--- START ---

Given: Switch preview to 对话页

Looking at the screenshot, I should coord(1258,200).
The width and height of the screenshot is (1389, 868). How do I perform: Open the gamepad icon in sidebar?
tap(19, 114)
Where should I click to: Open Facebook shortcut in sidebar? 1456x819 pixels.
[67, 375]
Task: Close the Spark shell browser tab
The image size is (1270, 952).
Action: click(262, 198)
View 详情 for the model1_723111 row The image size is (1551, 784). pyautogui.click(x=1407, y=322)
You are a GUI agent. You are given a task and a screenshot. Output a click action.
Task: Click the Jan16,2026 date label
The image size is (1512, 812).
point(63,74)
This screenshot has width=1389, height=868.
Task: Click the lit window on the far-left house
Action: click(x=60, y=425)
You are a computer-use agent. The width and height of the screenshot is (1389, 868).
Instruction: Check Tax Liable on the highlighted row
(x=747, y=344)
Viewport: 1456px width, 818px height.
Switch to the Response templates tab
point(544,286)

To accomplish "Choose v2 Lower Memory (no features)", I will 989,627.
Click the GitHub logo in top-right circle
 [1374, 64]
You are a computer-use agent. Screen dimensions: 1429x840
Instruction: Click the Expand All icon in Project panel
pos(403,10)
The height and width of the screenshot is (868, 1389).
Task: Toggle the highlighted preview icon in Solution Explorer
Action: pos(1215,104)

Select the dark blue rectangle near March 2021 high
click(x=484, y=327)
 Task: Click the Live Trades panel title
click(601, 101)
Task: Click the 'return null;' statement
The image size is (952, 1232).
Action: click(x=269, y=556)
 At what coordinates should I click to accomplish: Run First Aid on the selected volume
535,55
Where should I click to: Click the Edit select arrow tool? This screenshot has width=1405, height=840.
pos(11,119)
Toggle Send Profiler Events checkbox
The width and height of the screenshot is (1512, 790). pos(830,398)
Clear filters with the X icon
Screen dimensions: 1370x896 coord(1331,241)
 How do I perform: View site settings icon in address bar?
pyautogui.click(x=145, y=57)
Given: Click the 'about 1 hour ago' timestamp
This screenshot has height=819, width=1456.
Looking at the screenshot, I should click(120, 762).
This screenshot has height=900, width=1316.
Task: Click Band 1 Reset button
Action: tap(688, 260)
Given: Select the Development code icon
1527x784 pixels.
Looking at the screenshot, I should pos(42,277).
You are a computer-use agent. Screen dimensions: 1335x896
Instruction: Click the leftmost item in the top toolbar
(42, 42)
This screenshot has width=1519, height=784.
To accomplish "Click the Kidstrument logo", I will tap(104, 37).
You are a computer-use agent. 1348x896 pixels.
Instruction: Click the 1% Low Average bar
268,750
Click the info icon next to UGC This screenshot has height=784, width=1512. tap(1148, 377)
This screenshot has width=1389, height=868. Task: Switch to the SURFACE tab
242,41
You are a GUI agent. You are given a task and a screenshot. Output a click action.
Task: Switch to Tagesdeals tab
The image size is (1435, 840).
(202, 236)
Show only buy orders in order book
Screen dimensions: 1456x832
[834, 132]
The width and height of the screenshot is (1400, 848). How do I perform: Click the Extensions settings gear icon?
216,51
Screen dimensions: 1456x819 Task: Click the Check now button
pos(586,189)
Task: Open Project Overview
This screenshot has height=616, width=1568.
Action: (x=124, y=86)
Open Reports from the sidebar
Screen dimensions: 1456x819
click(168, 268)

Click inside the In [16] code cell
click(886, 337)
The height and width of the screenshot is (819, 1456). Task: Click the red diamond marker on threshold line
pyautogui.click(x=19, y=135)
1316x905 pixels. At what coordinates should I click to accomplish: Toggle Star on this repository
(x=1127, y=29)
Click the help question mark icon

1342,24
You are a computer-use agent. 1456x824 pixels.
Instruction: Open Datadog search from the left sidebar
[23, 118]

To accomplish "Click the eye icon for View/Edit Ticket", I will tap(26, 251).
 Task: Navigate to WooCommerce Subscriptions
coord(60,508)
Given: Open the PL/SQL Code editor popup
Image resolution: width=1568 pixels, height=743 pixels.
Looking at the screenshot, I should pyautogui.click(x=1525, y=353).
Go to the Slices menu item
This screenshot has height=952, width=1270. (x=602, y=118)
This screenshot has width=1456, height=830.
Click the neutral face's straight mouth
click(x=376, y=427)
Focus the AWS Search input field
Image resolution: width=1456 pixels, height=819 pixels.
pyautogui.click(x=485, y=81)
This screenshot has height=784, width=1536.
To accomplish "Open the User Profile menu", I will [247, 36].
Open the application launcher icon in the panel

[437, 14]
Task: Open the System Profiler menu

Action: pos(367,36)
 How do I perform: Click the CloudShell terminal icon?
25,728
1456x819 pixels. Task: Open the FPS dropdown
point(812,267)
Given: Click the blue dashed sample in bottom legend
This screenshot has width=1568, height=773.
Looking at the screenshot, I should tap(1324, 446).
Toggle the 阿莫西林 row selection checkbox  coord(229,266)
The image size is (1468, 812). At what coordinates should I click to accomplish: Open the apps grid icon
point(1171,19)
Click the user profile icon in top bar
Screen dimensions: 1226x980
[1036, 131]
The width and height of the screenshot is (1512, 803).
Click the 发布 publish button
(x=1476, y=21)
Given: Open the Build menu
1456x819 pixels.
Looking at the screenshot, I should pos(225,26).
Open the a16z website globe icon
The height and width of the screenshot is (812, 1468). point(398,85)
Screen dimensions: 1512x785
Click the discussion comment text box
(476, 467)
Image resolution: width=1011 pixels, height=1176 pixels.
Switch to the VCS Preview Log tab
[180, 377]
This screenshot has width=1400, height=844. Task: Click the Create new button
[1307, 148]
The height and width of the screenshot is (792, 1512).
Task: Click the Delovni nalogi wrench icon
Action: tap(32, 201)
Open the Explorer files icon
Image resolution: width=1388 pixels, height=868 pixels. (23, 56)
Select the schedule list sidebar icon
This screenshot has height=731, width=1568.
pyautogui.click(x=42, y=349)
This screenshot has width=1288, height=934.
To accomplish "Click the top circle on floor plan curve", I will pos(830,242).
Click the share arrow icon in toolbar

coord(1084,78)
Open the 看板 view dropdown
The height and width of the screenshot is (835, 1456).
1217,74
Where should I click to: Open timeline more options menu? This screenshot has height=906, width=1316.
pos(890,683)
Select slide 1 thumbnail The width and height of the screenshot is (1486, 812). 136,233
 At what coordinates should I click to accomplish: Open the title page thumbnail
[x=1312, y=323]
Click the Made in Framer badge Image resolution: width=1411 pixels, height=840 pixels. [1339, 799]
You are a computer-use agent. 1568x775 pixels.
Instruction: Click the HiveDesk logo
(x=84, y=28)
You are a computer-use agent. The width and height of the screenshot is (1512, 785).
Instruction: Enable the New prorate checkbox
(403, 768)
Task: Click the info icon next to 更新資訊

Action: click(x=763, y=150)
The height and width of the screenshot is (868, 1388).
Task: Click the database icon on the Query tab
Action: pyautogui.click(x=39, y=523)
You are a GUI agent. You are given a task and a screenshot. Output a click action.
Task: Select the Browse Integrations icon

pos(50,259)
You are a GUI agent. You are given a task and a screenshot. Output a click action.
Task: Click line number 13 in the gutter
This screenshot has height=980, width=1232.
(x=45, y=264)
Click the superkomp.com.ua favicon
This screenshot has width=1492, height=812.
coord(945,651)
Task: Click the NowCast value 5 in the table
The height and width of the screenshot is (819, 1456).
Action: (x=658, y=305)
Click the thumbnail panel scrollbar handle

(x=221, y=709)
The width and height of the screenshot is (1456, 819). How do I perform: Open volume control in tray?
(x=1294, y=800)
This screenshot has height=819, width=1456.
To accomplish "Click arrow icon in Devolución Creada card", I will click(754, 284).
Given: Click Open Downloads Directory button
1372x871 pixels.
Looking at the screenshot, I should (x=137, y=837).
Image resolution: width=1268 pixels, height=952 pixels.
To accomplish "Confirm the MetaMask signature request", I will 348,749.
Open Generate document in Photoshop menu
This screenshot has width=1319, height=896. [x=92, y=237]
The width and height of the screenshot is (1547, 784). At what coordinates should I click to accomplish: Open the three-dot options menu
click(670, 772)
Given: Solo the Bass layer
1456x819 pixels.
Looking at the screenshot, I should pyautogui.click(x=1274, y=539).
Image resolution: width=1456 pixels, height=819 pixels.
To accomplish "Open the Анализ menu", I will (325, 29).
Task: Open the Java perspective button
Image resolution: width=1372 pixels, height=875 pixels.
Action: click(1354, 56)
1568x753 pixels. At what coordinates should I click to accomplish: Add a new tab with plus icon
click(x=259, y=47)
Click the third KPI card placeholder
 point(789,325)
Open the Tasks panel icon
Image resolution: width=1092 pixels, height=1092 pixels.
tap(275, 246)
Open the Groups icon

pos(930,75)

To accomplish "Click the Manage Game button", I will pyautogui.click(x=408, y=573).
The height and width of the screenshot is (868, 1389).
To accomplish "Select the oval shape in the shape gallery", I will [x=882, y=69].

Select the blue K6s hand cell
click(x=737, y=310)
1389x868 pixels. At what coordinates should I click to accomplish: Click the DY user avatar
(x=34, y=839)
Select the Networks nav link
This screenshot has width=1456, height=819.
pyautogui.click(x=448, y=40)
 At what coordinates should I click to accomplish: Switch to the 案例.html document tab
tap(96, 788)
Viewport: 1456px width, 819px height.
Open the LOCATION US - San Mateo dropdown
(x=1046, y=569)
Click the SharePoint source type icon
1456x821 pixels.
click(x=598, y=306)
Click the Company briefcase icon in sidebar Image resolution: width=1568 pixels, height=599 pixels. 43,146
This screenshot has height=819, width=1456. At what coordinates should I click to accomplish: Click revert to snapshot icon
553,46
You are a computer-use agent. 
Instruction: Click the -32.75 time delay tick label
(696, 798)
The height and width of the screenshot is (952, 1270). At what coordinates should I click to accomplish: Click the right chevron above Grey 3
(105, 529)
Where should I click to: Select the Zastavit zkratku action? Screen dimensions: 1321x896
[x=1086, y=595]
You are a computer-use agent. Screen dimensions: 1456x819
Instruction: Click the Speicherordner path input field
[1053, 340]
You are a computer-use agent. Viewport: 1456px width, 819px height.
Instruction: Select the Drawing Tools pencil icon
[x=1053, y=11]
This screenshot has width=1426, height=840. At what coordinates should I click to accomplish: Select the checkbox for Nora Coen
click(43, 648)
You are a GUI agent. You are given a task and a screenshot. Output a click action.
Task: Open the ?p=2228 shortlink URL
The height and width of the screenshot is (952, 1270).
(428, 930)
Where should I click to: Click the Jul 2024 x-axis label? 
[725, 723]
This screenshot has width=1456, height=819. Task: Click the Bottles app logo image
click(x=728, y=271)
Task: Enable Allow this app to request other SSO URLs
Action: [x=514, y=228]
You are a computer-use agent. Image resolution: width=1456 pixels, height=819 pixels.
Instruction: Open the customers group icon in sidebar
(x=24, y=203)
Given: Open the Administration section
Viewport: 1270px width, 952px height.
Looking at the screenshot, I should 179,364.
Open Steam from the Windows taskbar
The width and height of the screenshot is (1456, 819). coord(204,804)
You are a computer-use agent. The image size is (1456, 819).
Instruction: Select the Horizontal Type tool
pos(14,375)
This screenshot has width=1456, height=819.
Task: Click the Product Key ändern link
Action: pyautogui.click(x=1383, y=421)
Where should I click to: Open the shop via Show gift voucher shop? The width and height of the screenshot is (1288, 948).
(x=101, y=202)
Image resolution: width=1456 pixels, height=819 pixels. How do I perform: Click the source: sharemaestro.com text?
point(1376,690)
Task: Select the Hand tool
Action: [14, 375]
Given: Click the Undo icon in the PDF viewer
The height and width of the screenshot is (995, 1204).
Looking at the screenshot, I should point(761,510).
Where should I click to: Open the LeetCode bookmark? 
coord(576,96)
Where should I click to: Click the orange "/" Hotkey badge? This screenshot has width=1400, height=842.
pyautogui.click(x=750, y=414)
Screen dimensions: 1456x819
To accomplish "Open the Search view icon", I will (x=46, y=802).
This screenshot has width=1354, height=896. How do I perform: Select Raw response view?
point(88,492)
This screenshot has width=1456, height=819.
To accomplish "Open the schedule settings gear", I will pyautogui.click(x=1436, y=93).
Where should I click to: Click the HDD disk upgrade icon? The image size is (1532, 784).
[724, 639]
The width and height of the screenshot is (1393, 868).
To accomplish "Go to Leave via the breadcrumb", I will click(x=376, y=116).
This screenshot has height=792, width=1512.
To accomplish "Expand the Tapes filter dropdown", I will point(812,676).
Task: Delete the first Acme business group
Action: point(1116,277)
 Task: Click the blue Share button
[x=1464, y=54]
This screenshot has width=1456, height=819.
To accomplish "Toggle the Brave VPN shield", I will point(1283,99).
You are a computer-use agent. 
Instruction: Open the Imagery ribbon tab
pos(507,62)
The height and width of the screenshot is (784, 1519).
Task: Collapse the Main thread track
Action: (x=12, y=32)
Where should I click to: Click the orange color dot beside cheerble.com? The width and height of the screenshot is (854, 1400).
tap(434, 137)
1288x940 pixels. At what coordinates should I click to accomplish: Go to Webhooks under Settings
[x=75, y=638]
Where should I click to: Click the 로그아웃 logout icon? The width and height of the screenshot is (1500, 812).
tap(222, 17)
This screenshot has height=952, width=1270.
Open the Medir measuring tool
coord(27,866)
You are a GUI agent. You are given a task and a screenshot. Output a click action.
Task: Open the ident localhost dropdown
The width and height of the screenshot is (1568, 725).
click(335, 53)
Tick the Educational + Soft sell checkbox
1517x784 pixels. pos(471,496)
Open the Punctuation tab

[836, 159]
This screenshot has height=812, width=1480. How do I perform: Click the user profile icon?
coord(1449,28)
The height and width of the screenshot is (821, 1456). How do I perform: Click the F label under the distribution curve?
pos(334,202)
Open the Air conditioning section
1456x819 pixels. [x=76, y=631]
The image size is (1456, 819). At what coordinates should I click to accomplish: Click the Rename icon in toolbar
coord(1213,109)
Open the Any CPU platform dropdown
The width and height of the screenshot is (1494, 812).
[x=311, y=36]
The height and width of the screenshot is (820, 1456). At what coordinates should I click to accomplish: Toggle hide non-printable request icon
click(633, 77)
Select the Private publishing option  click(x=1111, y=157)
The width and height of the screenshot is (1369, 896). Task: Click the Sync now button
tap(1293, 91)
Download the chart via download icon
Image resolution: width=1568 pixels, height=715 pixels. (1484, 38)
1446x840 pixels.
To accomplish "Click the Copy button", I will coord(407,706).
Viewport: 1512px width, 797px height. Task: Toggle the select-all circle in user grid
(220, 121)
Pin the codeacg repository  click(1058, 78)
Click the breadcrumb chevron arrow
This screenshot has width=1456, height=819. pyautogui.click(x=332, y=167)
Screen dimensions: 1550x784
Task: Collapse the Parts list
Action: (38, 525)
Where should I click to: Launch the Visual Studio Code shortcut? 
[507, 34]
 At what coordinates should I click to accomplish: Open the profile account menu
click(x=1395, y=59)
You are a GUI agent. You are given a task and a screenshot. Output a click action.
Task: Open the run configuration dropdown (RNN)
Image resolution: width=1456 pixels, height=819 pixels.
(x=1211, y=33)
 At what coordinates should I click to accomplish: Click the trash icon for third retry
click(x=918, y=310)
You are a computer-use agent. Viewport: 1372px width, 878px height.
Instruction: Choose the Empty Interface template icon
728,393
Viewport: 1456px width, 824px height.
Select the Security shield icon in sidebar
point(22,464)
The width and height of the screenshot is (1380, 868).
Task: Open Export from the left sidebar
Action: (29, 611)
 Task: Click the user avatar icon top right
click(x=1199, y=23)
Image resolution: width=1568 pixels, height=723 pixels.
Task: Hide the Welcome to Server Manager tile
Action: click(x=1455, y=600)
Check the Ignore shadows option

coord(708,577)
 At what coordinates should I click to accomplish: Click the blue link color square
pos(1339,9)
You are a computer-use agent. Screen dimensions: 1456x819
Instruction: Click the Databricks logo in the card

--- END ---

_HOW TO COMPLETE THIS TASK_. All lines from the opening of the material through the line that contains "Given: Click the 'about 1 hour ago' timestamp" are to be printed exactly, with no others.

_COMPLETED EXERCISE_.
Given: Switch preview to 对话页

Looking at the screenshot, I should coord(1258,200).
The width and height of the screenshot is (1389, 868). How do I perform: Open the gamepad icon in sidebar?
tap(19, 114)
Where should I click to: Open Facebook shortcut in sidebar? 1456x819 pixels.
[67, 375]
Task: Close the Spark shell browser tab
The image size is (1270, 952).
Action: click(262, 198)
View 详情 for the model1_723111 row The image size is (1551, 784). pyautogui.click(x=1407, y=322)
You are a GUI agent. You are given a task and a screenshot. Output a click action.
Task: Click the Jan16,2026 date label
The image size is (1512, 812).
point(63,74)
This screenshot has width=1389, height=868.
Task: Click the lit window on the far-left house
Action: click(x=60, y=425)
You are a computer-use agent. The width and height of the screenshot is (1389, 868).
Instruction: Check Tax Liable on the highlighted row
(x=747, y=344)
Viewport: 1456px width, 818px height.
Switch to the Response templates tab
point(544,286)

To accomplish "Choose v2 Lower Memory (no features)", I will 989,627.
Click the GitHub logo in top-right circle
 [1374, 64]
You are a computer-use agent. Screen dimensions: 1429x840
Instruction: Click the Expand All icon in Project panel
pos(403,10)
The height and width of the screenshot is (868, 1389).
Task: Toggle the highlighted preview icon in Solution Explorer
Action: pos(1215,104)

Select the dark blue rectangle near March 2021 high
click(x=484, y=327)
 Task: Click the Live Trades panel title
click(601, 101)
Task: Click the 'return null;' statement
The image size is (952, 1232).
Action: click(x=269, y=556)
 At what coordinates should I click to accomplish: Run First Aid on the selected volume
535,55
Where should I click to: Click the Edit select arrow tool? This screenshot has width=1405, height=840.
pos(11,119)
Toggle Send Profiler Events checkbox
The width and height of the screenshot is (1512, 790). pos(830,398)
Clear filters with the X icon
Screen dimensions: 1370x896 coord(1331,241)
 How do I perform: View site settings icon in address bar?
pyautogui.click(x=145, y=57)
Given: Click the 'about 1 hour ago' timestamp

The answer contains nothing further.